Stored data entries
---+---
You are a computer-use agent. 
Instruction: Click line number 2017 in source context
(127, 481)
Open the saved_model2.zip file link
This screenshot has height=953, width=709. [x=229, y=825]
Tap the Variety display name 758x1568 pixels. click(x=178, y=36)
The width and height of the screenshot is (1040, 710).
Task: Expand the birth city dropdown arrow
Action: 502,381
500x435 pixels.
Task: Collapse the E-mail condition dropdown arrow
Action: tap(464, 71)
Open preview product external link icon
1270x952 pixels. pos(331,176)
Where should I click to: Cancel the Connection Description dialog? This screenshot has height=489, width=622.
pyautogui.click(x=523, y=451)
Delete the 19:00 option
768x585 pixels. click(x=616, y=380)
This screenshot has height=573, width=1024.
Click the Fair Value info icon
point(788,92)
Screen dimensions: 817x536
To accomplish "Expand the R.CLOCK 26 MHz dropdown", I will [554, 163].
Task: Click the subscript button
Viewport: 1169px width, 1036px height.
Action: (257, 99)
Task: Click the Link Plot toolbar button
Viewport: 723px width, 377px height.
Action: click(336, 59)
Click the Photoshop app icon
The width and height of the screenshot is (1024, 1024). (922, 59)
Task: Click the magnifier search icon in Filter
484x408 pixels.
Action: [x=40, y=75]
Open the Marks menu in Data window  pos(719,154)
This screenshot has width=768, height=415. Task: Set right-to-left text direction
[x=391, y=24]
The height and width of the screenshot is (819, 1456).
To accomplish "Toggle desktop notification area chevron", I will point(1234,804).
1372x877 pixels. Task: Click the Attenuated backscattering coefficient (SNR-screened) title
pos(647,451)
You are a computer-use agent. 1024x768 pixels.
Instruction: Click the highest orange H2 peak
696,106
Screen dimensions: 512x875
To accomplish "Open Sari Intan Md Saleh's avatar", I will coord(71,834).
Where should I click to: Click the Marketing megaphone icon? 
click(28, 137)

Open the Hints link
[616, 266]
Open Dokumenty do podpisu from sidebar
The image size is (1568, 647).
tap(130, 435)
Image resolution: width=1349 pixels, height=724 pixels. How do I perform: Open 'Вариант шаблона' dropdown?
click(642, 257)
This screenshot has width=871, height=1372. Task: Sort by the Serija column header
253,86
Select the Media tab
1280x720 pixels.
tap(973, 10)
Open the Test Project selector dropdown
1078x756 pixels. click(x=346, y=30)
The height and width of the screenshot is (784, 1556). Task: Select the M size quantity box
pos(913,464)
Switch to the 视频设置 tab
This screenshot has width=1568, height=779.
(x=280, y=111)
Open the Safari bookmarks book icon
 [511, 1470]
---+---
What to produce
Above are the records; from them, give again exactly the lines from the one containing "Task: Click the magnifier" to the one containing "The height and width of the screenshot is (819, 1456).", both lines included, and nothing more.

Reply to the task
Task: Click the magnifier search icon in Filter
484x408 pixels.
Action: [x=40, y=75]
Open the Marks menu in Data window  pos(719,154)
This screenshot has width=768, height=415. Task: Set right-to-left text direction
[x=391, y=24]
The height and width of the screenshot is (819, 1456).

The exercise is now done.